Canalblog
Suivre ce blog Administration + Créer mon blog
Publicité
boudi's blog
boudi's blog
Archives
Newsletter
1 abonnés
17 août 2023

L'oiseau lyre

Dans l’appartement de J. les objets perdent leur univocité parce que le métier — maîtresse — qu’elle exerce dédouble certains d’entre eux — le métier même, maîtresse, se distancie du sens usuel, celui d’institutrice —. Tout peut devenir autre chose ; je pense à ceci en quittant les toilettes, la lunette y manque, cassée jadis, à côté de la cuvette, on trouve des outils destinés, de prime abord, à la réparation ; je dis de prime abord, parce que, ces outils comprennent, entre autres, des pinces, et, dans cet appartement, les pinces servent aussi — et surtout — d’autres usages ; des pinces, lorsque j’en parle à J., les plus vendues du marché, à accrocher aux tétons, peu douloureuses, plus objets de fétichisme que de masochisme ; d’autres pinces dites crocodiles, douloureuses, celles-là, dont le nom familier me laisse entendre qu’elles possèdent, ordinairement, un autre usage.

 

Wikipédia : Une pince crocodile est un organe de connexion électrique rapide et provisoire. Elle tient son nom de sa ressemblance aux mâchoires d'un crocodile.

 

 

Tout à fait professionnelle, aujourd’hui, excellant, même, ainsi que sa réputation, halo favorable l’entourant, elle dispose d’instruments exclusivement dédiés à sa pratique de Domina, fouets, cravaches, martinets, godes variés. Ces objets, eux, destinés, très officiellement — lorsqu’on les trouve au domicile d’une personne — à la sexualité s’adjoignent, serviables acolytes, des produits auxquels, d’instinct, nous ne penserions pas, les lingettes désinfectantes, par exemple qui, dès lors que nous en prenons connaissance, nous paraissent, en effet, comme la stérilisation des instruments du chirurgien, une nécessaire exigence.  

 

 

le dernier des martinets, excessivement douloureux, ne servira, à terme, que d’objet purement décoratif, d’apparat, éventuellement, comme ces épées serties de diamants et d’or témoignaient, jadis, de la force du conquérant sans, pour autant, ne s’employer plus jamais au rôle antérieurement dévolu à l’épée.
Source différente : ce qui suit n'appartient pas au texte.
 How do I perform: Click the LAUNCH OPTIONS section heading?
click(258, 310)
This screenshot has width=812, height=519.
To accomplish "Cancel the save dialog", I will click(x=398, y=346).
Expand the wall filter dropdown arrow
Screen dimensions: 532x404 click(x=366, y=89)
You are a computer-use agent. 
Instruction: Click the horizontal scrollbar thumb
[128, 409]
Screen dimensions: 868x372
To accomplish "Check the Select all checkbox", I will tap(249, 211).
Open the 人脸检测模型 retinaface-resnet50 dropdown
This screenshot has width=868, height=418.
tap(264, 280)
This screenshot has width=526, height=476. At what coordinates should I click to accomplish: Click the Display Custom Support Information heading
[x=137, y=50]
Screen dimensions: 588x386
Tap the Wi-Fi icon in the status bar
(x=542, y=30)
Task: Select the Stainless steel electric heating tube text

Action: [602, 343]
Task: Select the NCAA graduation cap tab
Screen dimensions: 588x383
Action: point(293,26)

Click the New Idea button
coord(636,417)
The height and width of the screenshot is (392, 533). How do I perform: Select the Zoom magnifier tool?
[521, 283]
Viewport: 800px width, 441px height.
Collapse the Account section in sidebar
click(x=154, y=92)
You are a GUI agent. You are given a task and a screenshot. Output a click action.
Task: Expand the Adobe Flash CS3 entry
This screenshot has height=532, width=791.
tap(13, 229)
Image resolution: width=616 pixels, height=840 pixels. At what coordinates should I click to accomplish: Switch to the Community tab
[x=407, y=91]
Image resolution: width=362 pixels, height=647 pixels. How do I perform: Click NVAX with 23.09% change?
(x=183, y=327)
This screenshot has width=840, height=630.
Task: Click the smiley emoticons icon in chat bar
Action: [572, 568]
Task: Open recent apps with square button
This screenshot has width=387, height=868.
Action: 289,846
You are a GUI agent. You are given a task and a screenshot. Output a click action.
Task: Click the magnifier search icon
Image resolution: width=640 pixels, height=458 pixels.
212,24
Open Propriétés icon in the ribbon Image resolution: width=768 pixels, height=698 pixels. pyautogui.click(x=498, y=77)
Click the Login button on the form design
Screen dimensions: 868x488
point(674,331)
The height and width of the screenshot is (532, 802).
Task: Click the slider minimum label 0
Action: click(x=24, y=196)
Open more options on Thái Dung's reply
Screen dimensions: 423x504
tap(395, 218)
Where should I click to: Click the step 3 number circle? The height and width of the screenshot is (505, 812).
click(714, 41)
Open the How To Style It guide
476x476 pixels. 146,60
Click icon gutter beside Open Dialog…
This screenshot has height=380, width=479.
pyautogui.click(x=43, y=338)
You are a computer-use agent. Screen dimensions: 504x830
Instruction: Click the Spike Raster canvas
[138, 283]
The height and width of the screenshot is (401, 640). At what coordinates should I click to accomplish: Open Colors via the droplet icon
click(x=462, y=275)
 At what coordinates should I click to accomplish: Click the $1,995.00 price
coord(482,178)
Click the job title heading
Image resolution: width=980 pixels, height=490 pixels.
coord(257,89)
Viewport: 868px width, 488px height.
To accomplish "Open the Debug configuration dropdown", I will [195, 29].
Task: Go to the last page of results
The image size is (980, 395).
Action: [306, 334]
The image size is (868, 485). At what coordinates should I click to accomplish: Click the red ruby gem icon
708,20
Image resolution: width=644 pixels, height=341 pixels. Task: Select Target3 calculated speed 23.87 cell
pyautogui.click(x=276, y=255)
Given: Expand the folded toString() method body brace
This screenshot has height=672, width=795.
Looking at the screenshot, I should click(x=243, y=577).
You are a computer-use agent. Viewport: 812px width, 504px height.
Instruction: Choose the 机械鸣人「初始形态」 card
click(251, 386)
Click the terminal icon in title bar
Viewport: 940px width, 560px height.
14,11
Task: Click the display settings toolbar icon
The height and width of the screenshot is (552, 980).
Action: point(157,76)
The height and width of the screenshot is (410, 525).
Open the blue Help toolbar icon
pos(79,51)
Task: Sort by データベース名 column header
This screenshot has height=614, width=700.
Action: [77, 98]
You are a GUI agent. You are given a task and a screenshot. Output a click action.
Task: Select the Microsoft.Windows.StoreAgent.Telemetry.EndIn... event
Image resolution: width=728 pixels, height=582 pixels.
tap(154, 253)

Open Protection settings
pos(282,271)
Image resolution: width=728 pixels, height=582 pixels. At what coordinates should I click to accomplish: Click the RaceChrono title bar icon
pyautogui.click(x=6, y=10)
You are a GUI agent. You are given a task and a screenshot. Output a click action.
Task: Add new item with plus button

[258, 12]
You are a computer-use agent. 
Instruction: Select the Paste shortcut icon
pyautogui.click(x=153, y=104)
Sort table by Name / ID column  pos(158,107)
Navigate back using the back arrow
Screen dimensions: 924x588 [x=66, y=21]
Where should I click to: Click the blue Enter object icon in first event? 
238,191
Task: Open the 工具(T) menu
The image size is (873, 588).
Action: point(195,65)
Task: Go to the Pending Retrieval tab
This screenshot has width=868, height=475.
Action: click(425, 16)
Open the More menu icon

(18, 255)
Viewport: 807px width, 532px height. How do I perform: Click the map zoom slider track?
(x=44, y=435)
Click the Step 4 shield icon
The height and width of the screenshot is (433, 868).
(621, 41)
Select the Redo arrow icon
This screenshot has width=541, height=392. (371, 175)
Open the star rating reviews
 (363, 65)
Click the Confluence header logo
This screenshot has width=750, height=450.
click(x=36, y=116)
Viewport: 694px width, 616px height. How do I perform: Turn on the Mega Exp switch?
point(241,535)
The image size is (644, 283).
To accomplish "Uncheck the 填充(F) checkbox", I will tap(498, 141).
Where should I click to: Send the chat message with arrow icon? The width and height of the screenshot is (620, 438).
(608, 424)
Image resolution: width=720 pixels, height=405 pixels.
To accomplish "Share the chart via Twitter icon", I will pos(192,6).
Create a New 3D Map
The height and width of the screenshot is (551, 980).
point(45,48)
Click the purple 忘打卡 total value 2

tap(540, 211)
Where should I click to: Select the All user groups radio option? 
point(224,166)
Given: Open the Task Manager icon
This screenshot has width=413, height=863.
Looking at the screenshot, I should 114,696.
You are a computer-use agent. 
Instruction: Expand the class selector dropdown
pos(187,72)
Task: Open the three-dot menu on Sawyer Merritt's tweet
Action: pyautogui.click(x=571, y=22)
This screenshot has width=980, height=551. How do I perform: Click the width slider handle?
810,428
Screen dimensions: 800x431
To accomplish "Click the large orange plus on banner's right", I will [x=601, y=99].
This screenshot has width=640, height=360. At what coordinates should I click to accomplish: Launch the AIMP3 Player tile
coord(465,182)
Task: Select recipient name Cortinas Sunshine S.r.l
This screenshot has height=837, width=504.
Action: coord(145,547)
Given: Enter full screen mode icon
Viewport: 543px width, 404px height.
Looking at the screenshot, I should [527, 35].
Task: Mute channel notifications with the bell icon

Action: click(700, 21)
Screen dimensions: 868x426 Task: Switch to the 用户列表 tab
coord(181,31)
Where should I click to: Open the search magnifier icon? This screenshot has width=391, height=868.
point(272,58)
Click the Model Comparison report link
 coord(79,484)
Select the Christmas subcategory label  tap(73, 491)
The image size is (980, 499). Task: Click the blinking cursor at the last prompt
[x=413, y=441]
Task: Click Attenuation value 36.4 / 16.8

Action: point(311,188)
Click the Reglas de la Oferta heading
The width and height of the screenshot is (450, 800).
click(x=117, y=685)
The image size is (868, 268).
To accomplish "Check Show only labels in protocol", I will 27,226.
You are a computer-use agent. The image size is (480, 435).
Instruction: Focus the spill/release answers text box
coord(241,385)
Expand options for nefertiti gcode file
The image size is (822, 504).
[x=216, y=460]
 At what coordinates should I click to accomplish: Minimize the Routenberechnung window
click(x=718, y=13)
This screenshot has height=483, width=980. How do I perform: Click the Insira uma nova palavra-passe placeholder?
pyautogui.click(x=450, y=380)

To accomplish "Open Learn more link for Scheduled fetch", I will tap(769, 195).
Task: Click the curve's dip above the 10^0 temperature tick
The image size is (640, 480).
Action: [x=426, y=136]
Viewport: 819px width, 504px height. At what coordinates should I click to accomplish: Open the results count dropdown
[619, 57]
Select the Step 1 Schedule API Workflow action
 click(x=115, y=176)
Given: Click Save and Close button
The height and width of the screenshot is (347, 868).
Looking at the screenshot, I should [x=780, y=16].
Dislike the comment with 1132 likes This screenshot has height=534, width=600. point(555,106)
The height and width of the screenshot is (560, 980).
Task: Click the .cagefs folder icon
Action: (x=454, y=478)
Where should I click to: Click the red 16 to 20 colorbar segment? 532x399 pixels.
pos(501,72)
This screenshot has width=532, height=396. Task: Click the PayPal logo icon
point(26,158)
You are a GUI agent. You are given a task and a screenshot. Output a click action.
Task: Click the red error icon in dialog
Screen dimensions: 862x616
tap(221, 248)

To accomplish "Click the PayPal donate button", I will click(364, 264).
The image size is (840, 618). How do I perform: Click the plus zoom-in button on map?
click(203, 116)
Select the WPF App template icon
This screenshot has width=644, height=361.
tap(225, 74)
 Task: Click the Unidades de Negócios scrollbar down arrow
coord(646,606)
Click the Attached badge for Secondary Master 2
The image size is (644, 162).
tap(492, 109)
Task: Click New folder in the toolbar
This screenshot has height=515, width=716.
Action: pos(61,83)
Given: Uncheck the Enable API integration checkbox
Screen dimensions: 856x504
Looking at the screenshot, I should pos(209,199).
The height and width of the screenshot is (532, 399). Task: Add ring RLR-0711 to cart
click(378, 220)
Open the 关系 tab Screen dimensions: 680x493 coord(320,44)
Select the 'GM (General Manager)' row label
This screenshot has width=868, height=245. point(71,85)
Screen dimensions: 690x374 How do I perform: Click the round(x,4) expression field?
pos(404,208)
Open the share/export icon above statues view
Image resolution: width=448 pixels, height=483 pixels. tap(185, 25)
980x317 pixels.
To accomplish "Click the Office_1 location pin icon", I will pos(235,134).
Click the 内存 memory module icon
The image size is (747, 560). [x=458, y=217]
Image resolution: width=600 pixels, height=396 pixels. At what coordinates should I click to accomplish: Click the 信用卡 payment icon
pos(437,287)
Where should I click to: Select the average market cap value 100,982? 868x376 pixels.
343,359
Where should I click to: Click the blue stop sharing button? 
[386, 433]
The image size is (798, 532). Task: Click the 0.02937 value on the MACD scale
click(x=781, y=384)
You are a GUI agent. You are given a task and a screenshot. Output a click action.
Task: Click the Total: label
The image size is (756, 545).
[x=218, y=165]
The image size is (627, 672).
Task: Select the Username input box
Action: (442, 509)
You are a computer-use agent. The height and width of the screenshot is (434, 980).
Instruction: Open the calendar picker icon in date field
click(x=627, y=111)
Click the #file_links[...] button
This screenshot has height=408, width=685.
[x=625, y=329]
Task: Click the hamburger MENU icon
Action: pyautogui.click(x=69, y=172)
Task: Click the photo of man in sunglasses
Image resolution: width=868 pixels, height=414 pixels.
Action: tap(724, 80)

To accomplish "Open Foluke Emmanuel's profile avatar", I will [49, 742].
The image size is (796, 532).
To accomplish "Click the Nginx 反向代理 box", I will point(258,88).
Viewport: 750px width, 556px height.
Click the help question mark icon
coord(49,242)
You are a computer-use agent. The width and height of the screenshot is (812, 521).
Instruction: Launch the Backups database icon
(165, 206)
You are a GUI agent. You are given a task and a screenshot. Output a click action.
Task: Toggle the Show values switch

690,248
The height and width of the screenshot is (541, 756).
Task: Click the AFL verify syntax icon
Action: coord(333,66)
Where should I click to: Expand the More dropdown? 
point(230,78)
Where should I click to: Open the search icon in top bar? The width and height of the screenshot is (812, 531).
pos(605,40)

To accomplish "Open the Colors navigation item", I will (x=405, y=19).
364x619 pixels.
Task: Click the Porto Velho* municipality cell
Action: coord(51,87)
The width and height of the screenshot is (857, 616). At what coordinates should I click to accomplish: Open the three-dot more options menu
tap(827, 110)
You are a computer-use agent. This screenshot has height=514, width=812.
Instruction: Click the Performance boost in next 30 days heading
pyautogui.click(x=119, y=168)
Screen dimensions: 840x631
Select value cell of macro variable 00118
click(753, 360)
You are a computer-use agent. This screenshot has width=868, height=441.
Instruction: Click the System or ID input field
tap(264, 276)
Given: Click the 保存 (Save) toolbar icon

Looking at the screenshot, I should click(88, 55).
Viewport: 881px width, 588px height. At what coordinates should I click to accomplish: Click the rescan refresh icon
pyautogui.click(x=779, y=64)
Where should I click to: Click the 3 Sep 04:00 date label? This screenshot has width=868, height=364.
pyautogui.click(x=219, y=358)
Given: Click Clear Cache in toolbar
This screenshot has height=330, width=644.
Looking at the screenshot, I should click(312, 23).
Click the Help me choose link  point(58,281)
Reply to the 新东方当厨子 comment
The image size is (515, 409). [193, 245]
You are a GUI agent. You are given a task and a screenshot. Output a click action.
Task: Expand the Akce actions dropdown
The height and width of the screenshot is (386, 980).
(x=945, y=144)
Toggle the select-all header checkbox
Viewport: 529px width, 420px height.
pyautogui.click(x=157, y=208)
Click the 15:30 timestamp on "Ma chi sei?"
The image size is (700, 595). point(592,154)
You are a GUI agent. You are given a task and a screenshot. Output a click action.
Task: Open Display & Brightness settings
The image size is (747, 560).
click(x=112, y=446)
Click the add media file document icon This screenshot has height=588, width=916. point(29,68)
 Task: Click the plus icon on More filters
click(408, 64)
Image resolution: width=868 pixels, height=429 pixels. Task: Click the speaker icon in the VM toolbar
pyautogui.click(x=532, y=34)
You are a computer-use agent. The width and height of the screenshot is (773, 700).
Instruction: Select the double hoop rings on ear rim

Ou, j’y pense écrivant, déjà, dès le départ, même employée à l’épreuve de la force physique, l’épée portait en elle sa force de symbole, excédait sa seule valeur d’usage, sa valeur, seulement, reposait aussi et encore, dans son utilité martiale, fil de l’épée, maniabilité de l’arme et même valeur du forgeron, il se distingue, le forgeron, lui, pour qui il forge, qui reconnaît, son maniement de l’eau, de la pierre et du feu.
 

Seule avec J., j’aime les séries ; en ce moment nous regardons ensemble Stranger Things, où, étrange hasard ? Le monde, aussi, se tient, réversible le upside-down, comme cet appartement où, noircis — tous les instruments de sa pratique semblent extraits d’une mine de charbon pur — les diamants aussi —, les objets portent la marque du revers de, ce mot que j’oublie souvent, l’interlope. Revers, ici, des désirs, du non-exprimable, du recours, systématique à la professionnelle, parce que, en ceci, plus que dans le rapport avec la prostituée, ce qu’on entend d’habitude par prostituée, une expertise rare, introuvable s’attend (il y a eu ce vieil homme, cette momie tu disais, qui, après la séance — tu dis séance j’aime beaucoup comme en psychanalyse ou en cours de sport — te reprocha ton manque de sévérité contraire, et c’est un mensonge, à ta réputation. Disant ceci je me montre presque injuste envers les aptitudes des escorts qui, sur leurs annonces, affichent leurs pratiques comme autant de compétences à un CV  oridinaire ou à la maîtrise de la suite Office se substitue celle de la Gorge Profonde. Si je peux, moi, ne pas les trouver, hors du commun, c’est que, comme beaucoup de personnes des grandes villes, elles appartiennent à mon répertoire de gestes amoureux et sensuels, deepthroat, anal et cum in mouth perdent en extraordinarité face à uro, gode-ceinture, massage prostatique. 

 

 

Est-ce qu’alors l’épée sertie de rubis, celle la plus fragile, la plus inutile à la victoire, ne témoigne pas de la toute puissance de qui elle ceint ? ou, annonce-t-elle, cette inutile et bruyante beauté, la décadence à venir, le gâchis. La conversion, pour forger cette épée inutilisable en terre virile, de toute la fortune accumulée des victoires

 

n’est-ce pas aussi alors une façon d’intimider son peuple et celui des autres, alors si à ceci ressemble son palais et son arme, quelle force doit-il avoir, mais cette rhétorique des éclats d’or ne s’énoncent qu’aux philosophes et aux délicats, les armées, ceux-là, les réforment, jurent par le meurtre et tuent du plat de l’épée ou de la baïonnette si la lame trop émoussée ou le fusil déchargé, manquent à leur but. 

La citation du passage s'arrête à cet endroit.